Saturday, April 5, 2008

TIME.

When I was a young child time was not of the essence. I didn't know how to tell time nor did I care if I did. The calendar was just a book of random squares that could have possibly had the same equivalence as tic tac toe or hopscotch. Days seemed to take months to pass and months seemed to take years. Each Christmas was a joy because it felt like a billion years had passed since the last time it was celebrated. Summer vacation was sometimes too long and often too boring because it took too long for school to start again. Everything in my life took its time coming and going.

I don't know exactly when this all changed. I think it would be appropriate to say that the day you realize how fast time really goes and how quickly things change is the day you are officially an adult. This is where I am sitting right now in my life. Time has never been more of an essence and I can't seem to get enough days in my week nor weeks into my month. Though hours sometimes seem to drag just as when I was a child, the memories squeezed into any amount of time seem to be non existent.
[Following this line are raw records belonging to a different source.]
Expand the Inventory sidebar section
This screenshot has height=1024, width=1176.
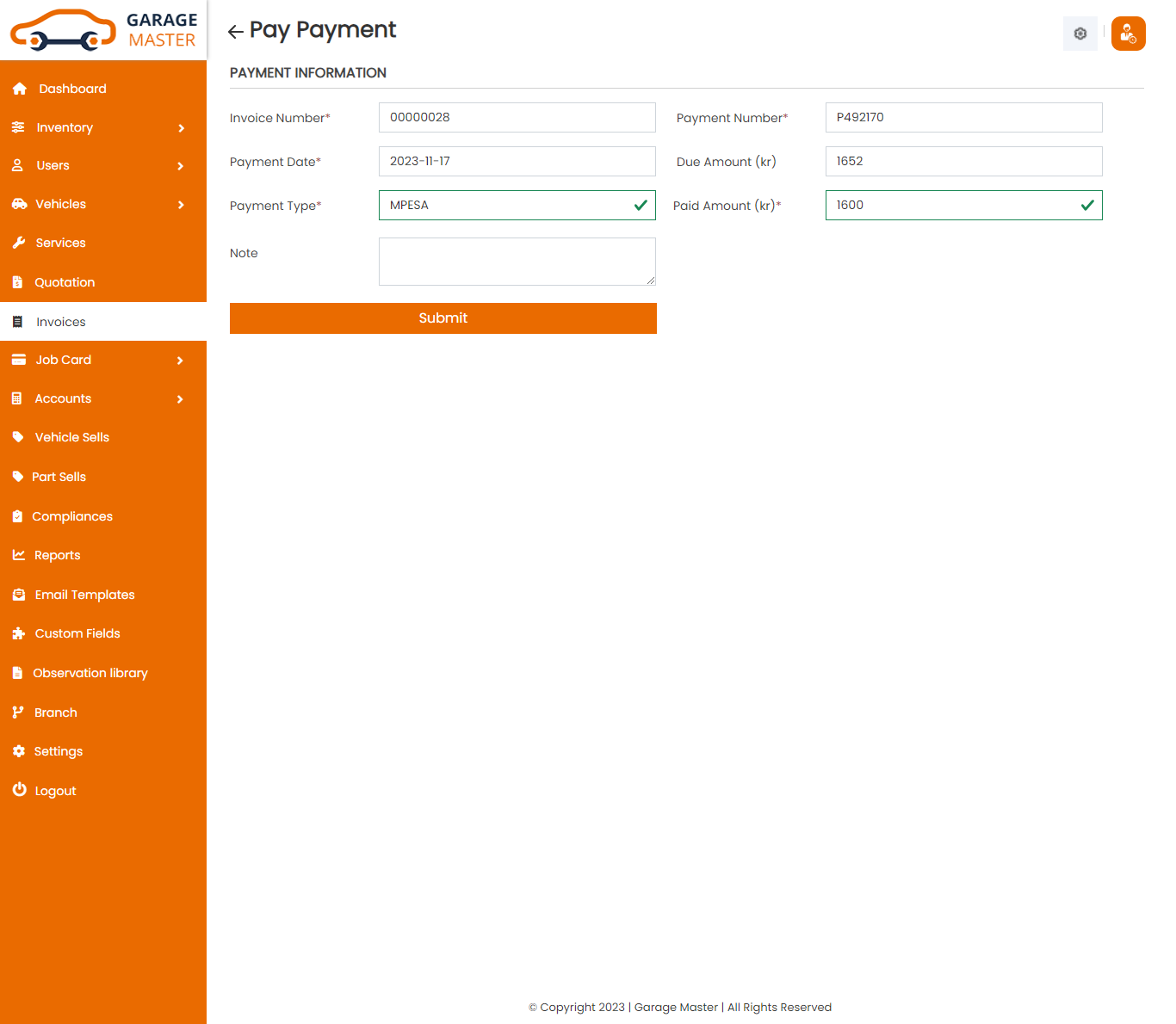point(103,127)
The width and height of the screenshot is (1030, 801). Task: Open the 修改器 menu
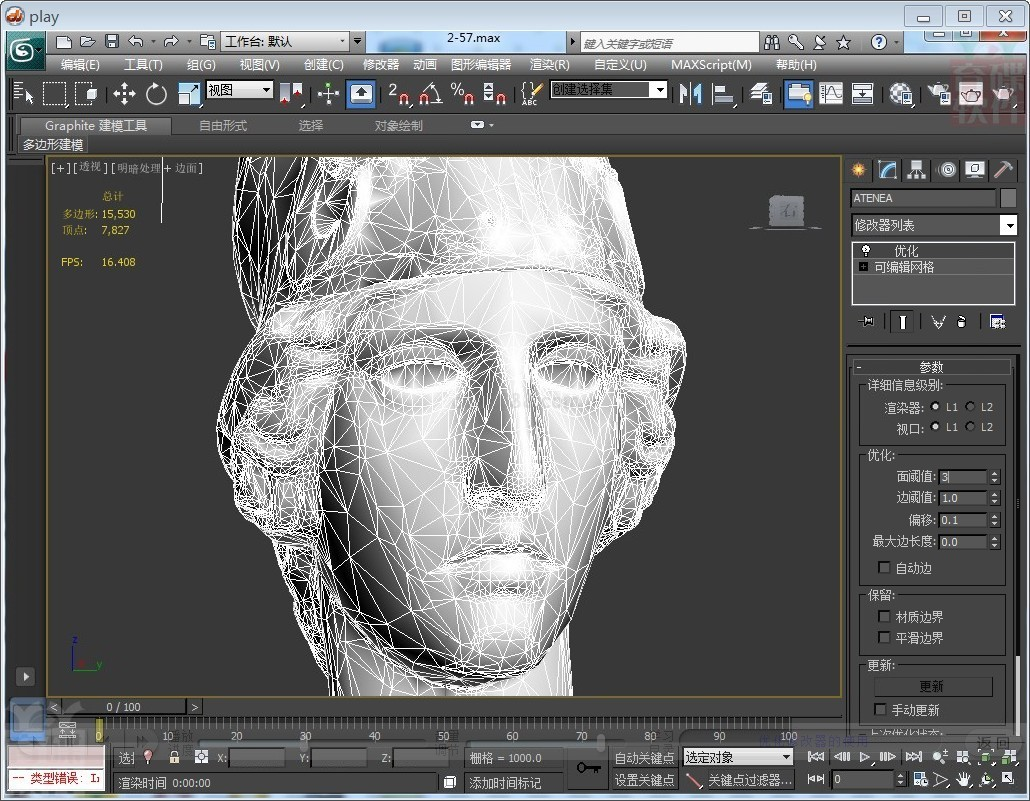pos(380,65)
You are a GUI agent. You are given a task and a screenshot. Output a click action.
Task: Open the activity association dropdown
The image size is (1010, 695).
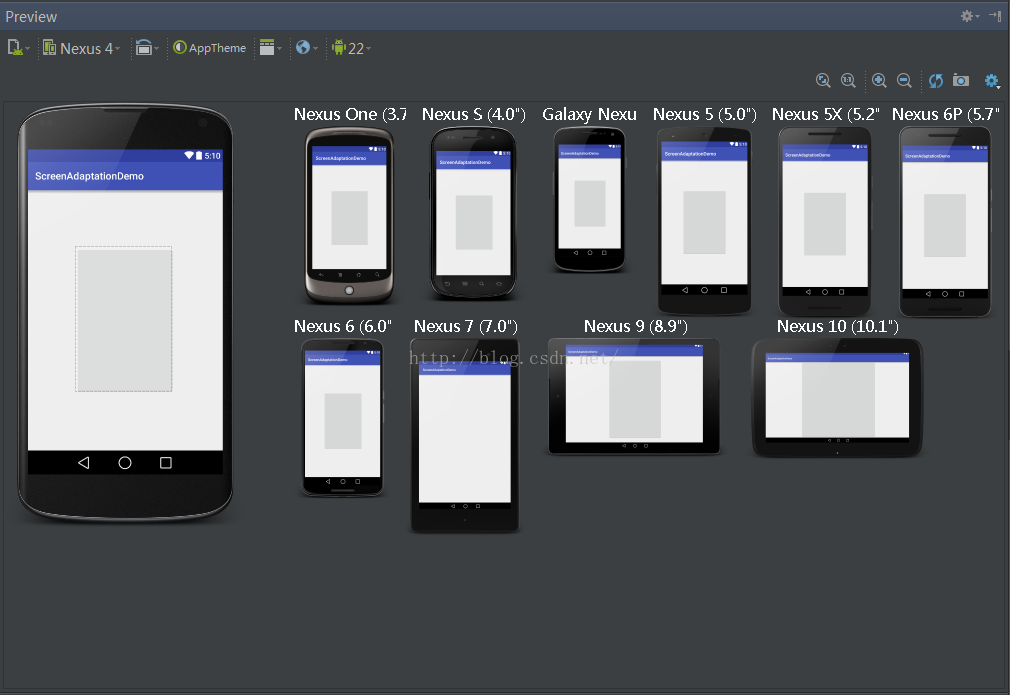(269, 48)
It is literally as if I just blinked my eye and lost another moment.

The reason I say all of this is result of a few different things. First and foremost, my 6 month old baby!! He's been rocking back and forth on his hands and knees so desperately wanting to move forward. Then it dawned on me. In the exact amount of time that has already passed since having him, he will be turning a year old and will most likely be walking. I will no longer at that time have a baby. Sadly, Christmas is none but a dreadful thought to me now because I know it comes to soon and it brings with it the brisk and dreary winters. Summer vacation speeds by quick as lightning and we can't seem to soak up enough play time and sunshine.
Sooner than I'd like, Everything I am experiencing now will be memories past. My journals that I kept will soon be things I had long forgotten about. How terrible is it that we as people were given minds that could hold such a select amount of memory. Though its fortunate to not have to always hold onto pain, you in turn trade in many of your moments of Joy as well. If only we could go to Best Buy and upgrade the memory on our hard drives.
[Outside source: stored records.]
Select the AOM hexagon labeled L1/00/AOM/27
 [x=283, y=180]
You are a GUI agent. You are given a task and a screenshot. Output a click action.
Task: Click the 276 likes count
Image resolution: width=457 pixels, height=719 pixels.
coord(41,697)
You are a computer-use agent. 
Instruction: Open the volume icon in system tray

Its hard for me to grasp the fact that most everything I do, say and experience I won't remember in a few years...possibly not a few months. Looking back to last week or the week before, I can't pin point exactly the things that made me laugh, smile or cry. Though for now I can remember things I was doing, everything is relatively summed up with minor detail. Sure, you'll always hold on to a select few major events in your life. Some you maybe able to recall as if it only happened yesterday. But what about the day to day events? I can't remember what my son looked like as a baby without looking back at pictures. I can't remember what my daughters cry sounded like without looking back unto videos. These are the things that make me sad. To know that even as I write this, in a few years I won't remember doing so without reading it. Our children will grow and change before our very eyes, as will we, and we won't hold onto much of any of it.

This is whats been on my mind tonight. I love watching my kids grow. Isaiah is almost done with first grade, he is exactly the same age I was when some of my fondest memories occurred. He is out there creating his own lifetime of memories. Annabelle, she is going to be 4 this summer! She'll be starting pre-school and as excited as she is, I'll be so sad to be without her during my days...for the next many, many years. Julian is already turning 6 months old and I am still trying to realize that I'm not pregnant anymore! It really really does seem like I was just newly pregnant with him yesterday. Its all so amazing to me. Time is so of the essence. I never understood why grown ups griped and complained about not having enough time. Now I get it.
Now, sadly, I too am officially an adult.